Fri, Nov 21, 2008, 9:00pm Touching up the History Pages
Computers » Web Serving
(Last updated: Mon, Dec 15, 2008, 6:15pm)
I
moved my E&M History page from a very old single-table html page to a nice database-driven, PHP/HTML/CSS combo that uses this site's template engine. Originally I just sat down to see if I could quickly fold in the images into the table to make the text flow elegantly around them. Then I thought I should just move off tables. Then get the info in a database. And so on it went.

You can see the original page here. It went from a hard-to-maintain 1072 lines of HTML to 203 lines of PHP, 61 lines of HTML, 9 lines of CSS, and 244 entries into a database.

Most of the code was taken up in little tasks like making the lived dates ("b ca 300 BC," etc) nicely readable. But it's not just about lines of code. It's so much easier to use and modify in all regards. Sure, it's not a sophisticated page, web-app-wise, but it's part of the ongoing chores of maintaining old websites: upkeep. The web page in question was first done up in 1996, and once in a blue moon I see if I can't update it a bit.

In the database table for the timeline entries I added a measure of the uncertainty about dates, and added some uncertainty flags in the life, death and "flourished" dates of authors. The code then unrolls the info into standard ways of presenting the info. The first time the code runs across a given person it presents their whole name and when they lived, but from then on uses their short name. If they have a relevant photo image, it'll present that when they first appear. Because some parts of the timeline got crowded with images, I added a short image queue that makes sure they get no closer than a set number of events from each other. I also added a very easy caching mechanism to make page drawing as fast as possible when the data itself hasn't changed.
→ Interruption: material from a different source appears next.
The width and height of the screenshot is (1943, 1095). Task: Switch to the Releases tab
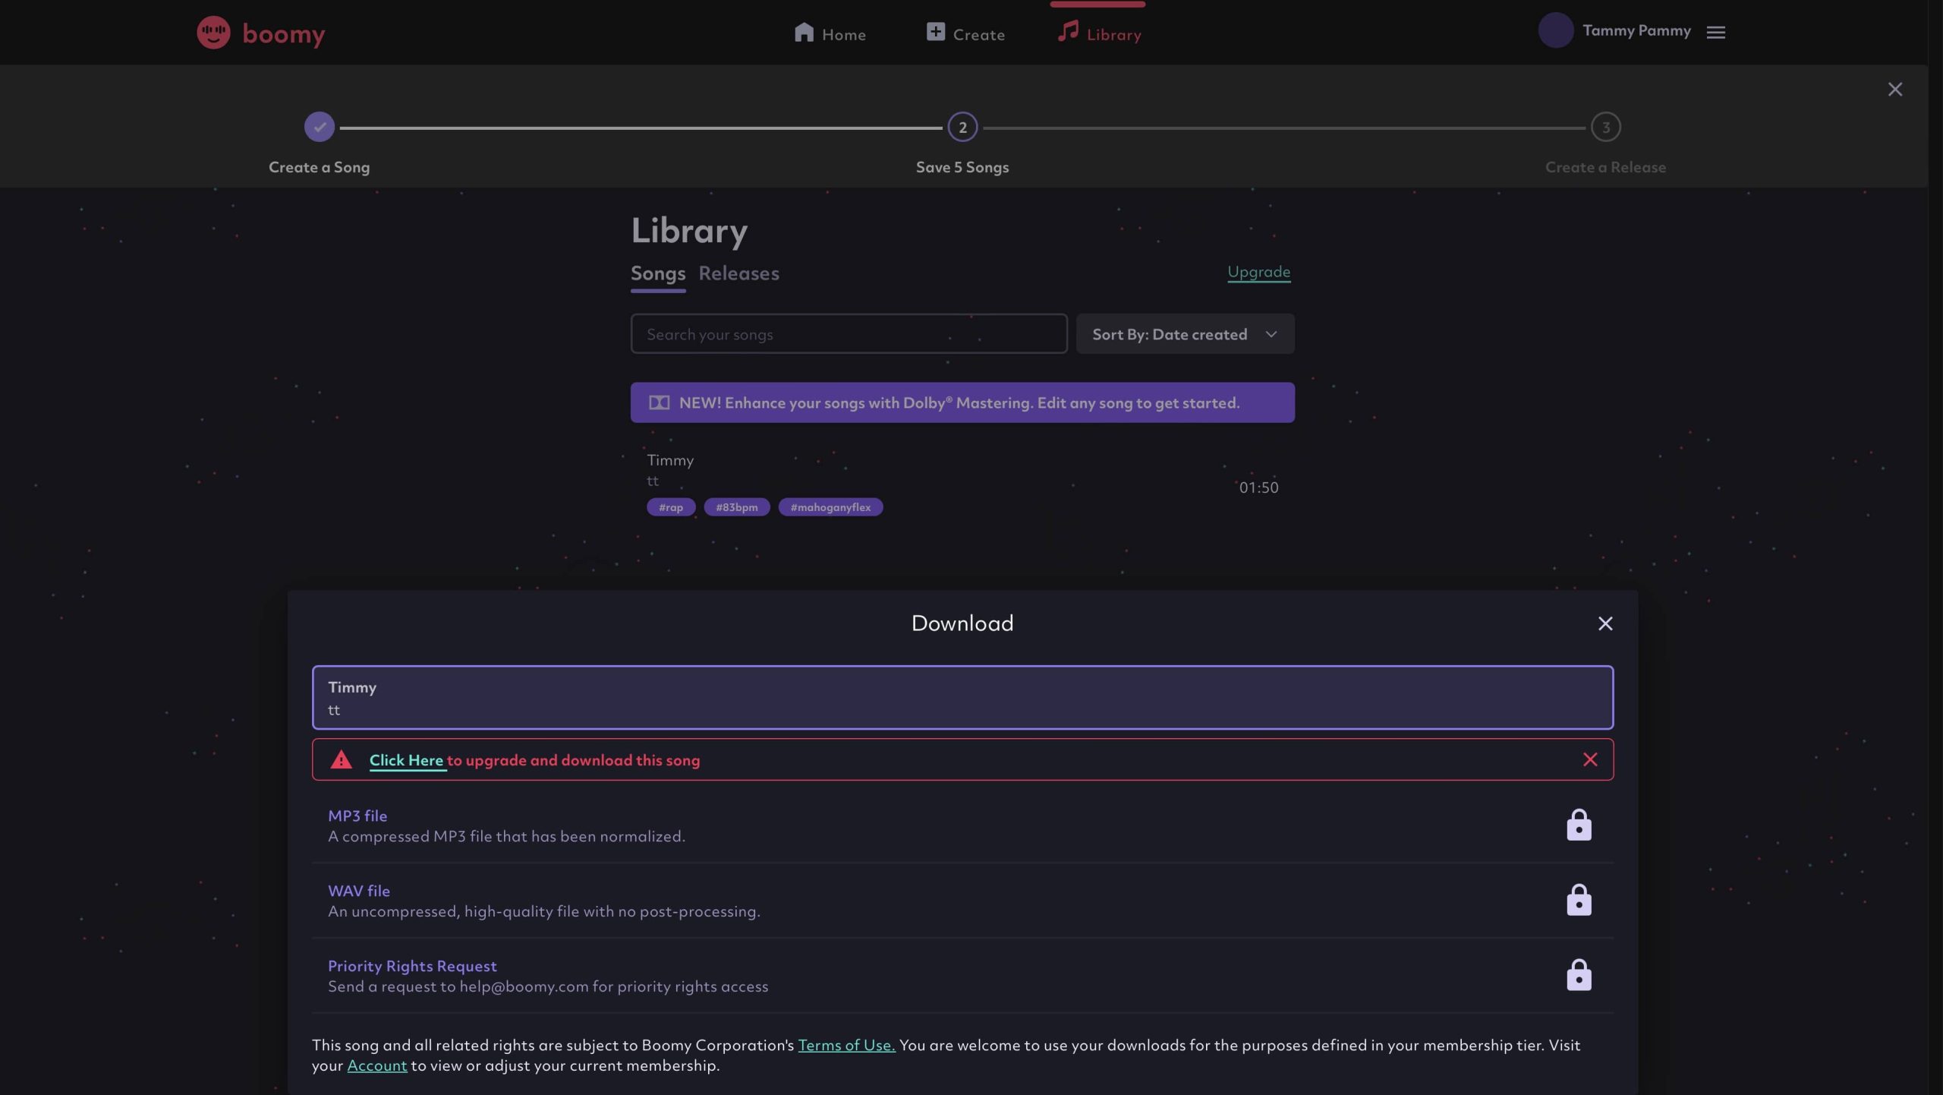[x=738, y=273]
The conversion of the other two timelines should be very quick. I'll have all inherit from the same page-drawing object and just change a few tiny things between them.

Update : Sorry, the page looked terrible for the last day or so because I was experimenting and forgot to reset the changes. My good friend Doug is also helping me rethinking the DOM/CSS that is most appropriate for timelines before changing all 3 of them over. Suggestions from the peanut gallery?